[RECORDS FOR THIS TASK Boundary: Start]
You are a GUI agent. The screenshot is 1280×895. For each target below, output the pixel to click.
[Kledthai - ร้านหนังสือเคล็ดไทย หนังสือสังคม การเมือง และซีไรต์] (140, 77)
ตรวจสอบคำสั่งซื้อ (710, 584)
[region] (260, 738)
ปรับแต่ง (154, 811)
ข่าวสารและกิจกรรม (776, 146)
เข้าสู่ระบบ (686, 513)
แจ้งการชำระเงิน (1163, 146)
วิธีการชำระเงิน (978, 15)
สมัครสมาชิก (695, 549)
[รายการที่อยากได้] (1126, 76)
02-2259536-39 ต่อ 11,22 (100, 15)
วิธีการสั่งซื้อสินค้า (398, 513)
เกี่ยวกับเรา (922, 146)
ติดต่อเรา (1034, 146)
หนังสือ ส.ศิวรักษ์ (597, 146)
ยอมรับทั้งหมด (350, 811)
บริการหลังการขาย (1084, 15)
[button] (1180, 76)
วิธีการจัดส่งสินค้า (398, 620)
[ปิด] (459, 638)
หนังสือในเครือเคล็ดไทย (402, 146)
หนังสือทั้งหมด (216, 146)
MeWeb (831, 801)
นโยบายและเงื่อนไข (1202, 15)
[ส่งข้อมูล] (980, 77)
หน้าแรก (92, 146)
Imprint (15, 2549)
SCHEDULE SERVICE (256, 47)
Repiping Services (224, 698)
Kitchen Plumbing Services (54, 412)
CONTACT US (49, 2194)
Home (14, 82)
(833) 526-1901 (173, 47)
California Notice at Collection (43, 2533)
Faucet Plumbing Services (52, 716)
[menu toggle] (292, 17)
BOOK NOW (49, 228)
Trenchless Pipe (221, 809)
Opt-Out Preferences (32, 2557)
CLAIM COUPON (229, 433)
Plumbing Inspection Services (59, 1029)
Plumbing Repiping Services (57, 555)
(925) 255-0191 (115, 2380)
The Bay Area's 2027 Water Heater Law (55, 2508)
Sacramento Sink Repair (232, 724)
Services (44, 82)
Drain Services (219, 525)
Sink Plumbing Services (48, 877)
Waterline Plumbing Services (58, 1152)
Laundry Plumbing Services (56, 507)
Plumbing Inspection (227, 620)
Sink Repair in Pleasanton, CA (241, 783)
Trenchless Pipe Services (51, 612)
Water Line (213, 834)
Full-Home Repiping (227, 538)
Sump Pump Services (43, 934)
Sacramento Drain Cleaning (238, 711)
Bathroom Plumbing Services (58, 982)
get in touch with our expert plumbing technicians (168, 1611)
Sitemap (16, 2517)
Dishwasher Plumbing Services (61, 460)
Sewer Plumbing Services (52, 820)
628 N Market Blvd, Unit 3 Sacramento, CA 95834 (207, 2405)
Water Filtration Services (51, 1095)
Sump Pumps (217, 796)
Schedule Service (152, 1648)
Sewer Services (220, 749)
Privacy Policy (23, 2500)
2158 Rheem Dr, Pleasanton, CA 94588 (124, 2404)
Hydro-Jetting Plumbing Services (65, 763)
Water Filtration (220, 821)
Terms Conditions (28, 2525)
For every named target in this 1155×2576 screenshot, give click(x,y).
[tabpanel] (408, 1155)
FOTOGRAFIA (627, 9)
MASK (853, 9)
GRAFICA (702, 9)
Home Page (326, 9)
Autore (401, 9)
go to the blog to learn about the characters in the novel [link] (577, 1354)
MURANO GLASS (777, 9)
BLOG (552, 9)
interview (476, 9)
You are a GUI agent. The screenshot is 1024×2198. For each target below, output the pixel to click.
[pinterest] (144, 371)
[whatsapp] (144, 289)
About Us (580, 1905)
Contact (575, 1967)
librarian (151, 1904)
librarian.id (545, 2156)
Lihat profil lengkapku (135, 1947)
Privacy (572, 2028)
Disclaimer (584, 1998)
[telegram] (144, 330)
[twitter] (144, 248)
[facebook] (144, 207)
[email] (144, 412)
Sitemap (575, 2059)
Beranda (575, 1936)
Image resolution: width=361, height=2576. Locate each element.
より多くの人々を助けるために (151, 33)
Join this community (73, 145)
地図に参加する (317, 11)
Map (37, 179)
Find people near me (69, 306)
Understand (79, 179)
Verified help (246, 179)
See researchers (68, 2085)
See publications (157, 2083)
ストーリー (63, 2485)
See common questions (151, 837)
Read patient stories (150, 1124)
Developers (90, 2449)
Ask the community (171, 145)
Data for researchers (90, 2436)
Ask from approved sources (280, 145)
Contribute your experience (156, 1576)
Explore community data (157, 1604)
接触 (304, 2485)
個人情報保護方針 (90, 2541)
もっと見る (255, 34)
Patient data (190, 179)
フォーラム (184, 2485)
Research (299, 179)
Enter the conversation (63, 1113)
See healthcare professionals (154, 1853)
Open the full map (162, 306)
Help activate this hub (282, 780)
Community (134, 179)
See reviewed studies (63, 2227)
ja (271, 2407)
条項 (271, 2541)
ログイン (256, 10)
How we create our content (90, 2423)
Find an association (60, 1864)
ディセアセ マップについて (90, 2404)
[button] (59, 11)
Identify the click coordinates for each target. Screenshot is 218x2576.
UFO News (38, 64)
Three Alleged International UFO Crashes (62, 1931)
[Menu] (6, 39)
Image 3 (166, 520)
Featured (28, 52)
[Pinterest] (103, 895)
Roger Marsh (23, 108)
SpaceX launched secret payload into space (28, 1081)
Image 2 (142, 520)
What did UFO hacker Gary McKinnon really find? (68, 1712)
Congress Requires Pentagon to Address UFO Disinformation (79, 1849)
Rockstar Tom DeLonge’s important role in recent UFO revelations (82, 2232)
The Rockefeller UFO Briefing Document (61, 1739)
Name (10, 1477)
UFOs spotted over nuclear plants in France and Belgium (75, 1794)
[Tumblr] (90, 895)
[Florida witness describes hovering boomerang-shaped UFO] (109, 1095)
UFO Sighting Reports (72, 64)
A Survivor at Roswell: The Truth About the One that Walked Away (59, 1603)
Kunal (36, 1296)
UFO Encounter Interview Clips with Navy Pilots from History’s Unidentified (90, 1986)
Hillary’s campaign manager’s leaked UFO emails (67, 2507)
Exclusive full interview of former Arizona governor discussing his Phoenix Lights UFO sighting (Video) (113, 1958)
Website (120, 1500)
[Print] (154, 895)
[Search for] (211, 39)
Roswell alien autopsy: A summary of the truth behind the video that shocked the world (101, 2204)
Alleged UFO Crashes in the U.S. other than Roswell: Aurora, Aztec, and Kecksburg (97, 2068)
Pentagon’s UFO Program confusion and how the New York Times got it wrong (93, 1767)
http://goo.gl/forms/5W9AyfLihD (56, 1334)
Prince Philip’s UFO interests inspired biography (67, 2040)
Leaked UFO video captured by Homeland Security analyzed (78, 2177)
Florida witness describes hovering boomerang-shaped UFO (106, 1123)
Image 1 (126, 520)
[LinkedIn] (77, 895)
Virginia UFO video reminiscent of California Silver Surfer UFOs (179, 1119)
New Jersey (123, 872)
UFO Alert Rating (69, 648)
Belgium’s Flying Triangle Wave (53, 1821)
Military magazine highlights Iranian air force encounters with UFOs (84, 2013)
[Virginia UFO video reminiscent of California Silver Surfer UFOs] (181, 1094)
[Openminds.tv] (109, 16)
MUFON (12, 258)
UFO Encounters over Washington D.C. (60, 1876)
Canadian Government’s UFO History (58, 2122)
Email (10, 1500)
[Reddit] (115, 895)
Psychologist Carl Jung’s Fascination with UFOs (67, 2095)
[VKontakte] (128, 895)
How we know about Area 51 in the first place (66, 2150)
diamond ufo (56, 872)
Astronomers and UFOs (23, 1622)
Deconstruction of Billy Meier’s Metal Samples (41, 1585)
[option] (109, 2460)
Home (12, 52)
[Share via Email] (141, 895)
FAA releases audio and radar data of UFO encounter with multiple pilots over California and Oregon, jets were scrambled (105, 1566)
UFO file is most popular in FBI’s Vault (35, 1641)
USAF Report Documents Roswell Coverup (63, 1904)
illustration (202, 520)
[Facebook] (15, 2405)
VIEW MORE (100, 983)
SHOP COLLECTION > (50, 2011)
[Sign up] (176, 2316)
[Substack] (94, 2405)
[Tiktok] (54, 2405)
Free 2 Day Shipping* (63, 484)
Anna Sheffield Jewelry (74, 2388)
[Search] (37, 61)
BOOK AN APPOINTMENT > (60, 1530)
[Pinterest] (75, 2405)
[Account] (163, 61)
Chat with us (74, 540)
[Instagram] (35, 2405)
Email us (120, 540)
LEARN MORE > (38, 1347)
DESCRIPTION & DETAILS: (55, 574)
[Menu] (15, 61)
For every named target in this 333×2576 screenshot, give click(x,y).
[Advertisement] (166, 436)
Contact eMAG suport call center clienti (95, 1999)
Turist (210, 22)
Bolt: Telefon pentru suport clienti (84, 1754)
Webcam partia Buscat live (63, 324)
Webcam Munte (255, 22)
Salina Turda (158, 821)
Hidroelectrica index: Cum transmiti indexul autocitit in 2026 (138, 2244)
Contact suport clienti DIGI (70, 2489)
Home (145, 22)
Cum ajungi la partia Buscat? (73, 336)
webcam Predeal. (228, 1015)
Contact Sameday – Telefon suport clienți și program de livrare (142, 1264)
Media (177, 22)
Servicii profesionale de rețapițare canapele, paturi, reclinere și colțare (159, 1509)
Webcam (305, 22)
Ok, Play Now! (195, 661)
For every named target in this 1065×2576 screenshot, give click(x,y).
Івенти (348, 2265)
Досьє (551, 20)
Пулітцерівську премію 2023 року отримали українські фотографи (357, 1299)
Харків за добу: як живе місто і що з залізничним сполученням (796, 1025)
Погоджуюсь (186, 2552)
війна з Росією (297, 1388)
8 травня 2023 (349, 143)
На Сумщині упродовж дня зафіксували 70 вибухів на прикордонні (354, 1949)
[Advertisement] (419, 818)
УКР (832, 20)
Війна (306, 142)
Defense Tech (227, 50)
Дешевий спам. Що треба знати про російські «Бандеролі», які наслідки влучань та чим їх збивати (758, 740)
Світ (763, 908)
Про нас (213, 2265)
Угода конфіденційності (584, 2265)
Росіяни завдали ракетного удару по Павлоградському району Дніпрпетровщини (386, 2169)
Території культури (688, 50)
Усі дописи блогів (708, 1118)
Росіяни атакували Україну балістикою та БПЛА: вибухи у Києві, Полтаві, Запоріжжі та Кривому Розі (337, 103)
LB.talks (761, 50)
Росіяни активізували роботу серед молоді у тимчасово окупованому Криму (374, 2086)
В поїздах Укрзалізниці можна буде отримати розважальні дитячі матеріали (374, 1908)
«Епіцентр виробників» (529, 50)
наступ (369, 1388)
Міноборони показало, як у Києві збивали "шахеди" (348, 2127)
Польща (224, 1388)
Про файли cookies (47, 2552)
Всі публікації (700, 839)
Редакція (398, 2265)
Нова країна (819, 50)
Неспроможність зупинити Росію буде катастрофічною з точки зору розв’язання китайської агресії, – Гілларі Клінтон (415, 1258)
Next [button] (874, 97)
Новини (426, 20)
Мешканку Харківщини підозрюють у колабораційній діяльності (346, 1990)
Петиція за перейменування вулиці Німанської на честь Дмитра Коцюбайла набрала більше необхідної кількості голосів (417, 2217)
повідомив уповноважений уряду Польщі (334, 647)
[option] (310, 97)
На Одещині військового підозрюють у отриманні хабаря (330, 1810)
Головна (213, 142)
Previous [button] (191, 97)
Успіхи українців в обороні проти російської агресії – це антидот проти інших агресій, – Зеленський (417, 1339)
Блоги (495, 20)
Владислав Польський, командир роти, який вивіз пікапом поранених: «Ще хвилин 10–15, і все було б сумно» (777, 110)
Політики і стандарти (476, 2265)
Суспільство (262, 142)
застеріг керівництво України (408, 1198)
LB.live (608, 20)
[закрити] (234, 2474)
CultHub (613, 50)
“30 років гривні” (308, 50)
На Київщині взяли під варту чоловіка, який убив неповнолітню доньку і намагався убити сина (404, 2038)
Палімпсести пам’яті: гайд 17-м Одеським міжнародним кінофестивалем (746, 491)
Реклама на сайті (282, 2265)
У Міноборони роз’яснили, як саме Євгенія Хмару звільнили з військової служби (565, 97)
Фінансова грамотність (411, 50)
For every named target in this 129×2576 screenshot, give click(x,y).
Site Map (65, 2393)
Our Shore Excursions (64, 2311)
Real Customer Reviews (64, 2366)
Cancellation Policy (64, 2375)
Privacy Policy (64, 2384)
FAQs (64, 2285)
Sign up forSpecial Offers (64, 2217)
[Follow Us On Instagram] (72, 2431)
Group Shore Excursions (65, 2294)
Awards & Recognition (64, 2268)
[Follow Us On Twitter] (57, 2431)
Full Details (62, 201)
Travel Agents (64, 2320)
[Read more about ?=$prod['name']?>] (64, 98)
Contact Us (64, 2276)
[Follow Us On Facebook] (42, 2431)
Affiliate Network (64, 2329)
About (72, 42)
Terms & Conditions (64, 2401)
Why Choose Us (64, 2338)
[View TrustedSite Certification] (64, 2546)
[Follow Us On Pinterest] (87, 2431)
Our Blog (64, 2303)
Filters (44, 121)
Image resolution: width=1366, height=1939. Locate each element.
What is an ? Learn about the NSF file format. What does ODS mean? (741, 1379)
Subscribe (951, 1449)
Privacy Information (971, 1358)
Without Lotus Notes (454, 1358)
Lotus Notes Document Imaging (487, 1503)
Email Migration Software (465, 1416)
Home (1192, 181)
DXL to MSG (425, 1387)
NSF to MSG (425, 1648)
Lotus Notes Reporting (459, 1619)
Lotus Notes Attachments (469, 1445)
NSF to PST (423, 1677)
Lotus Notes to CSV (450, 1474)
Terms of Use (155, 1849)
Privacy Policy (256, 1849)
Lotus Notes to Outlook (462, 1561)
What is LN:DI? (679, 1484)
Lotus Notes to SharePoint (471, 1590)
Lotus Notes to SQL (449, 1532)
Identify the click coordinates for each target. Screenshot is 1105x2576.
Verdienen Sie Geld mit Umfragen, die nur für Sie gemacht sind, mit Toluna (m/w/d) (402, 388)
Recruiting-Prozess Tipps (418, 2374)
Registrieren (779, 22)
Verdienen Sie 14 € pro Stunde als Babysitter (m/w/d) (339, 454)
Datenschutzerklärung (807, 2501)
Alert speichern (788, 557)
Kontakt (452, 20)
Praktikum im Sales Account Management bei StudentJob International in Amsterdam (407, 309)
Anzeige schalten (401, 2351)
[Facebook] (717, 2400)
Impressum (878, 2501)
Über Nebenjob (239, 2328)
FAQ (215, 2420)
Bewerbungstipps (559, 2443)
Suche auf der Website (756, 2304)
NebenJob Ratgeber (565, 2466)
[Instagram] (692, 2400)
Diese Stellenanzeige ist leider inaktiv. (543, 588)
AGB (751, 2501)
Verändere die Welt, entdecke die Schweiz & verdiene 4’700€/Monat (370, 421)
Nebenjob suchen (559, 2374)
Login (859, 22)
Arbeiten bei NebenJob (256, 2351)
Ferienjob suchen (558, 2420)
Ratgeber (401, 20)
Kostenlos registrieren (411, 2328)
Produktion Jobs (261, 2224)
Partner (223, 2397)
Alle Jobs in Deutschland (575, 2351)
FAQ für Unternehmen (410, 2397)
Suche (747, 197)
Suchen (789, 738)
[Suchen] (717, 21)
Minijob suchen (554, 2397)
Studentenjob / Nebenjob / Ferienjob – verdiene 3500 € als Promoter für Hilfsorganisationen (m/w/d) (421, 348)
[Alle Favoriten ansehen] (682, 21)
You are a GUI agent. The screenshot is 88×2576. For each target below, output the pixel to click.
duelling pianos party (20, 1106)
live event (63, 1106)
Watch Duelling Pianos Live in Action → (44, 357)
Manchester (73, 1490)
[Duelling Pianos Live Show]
[RECORDS FOR THIS TASK Boundary: End]
[EXERCISE]
All lines above from the one containing "[Openminds.tv] (109, 16)" to the one containing "[Pinterest] (75, 2405)" must be repeated exactly, both lines included, and no others.

[SOLUTION]
[Openminds.tv] (109, 16)
MUFON (12, 258)
UFO Encounters over Washington D.C. (60, 1876)
Canadian Government’s UFO History (58, 2122)
Email (10, 1500)
[Reddit] (115, 895)
Psychologist Carl Jung’s Fascination with UFOs (67, 2095)
[VKontakte] (128, 895)
How we know about Area 51 in the first place (66, 2150)
diamond ufo (56, 872)
Astronomers and UFOs (23, 1622)
Deconstruction of Billy Meier’s Metal Samples (41, 1585)
[option] (109, 2460)
Home (12, 52)
[Share via Email] (141, 895)
FAA releases audio and radar data of UFO encounter with multiple pilots over California and Oregon, jets were scrambled (105, 1566)
UFO file is most popular in FBI’s Vault (35, 1641)
USAF Report Documents Roswell Coverup (63, 1904)
illustration (202, 520)
[Facebook] (15, 2405)
VIEW MORE (100, 983)
SHOP COLLECTION > (50, 2011)
[Sign up] (176, 2316)
[Substack] (94, 2405)
[Tiktok] (54, 2405)
Free 2 Day Shipping* (63, 484)
Anna Sheffield Jewelry (74, 2388)
[Search] (37, 61)
BOOK AN APPOINTMENT > (60, 1530)
[Pinterest] (75, 2405)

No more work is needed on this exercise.